March and April have harried me enough the last three years (the exact three years that I’ve considered myself an entrepreneur la la la) that I’ve found myself thinking come Spring each year:
MAY! May is for dreaming.
I love this thought. May is my birthday month and my kid’s and Mothers Day, but it’s also this storied season of rebirth and renewal and something calls to me to rest and dream and dream and rest and generally say no more and get even more vigilant about the productivity = worthiness BS and refocus on what will actually bring me joy and ease, trusting that that’s of more use to the world than me saying yes to everything and becoming harried in the process. This is showing up work, too.
For me dreaming means:
Be in nature. There were these two butterflies yesterday dancing in a pair and my gentle thoughts of “aw, how lovely” were interrupted by a spikier resentful voice in my head that said “must be nice.” Haha good sign I need more nature, not less. And a sign I should query that resentment.
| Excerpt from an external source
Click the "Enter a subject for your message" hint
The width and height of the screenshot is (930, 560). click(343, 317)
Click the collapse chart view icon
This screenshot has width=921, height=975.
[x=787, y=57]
Resentment I have come to see in my (ehem) middle age is almost always a message from me to me that I haven’t been boundaried enough. So I present to you my favorite tool for saying “no” more often and advocating for my peace: WELCOME TO HOT DISAPPOINTMENT SPRING. It really helps me to remember that if I turn someone down, put off meeting, orient myself away from a constant state of service, I will inevitably disappoint people. And that tolerating disappointment is a service to me. It’s a practice; many of us are not socialized to be great at this. If saying “no” feels awful because you’ll disappoint someone, but a little mischievous part of you wants to try it more and maybe get better at being okay with disappointing people, think of me, think of this, think of a hand on your back. Let’s Hot Disappointment Spring together.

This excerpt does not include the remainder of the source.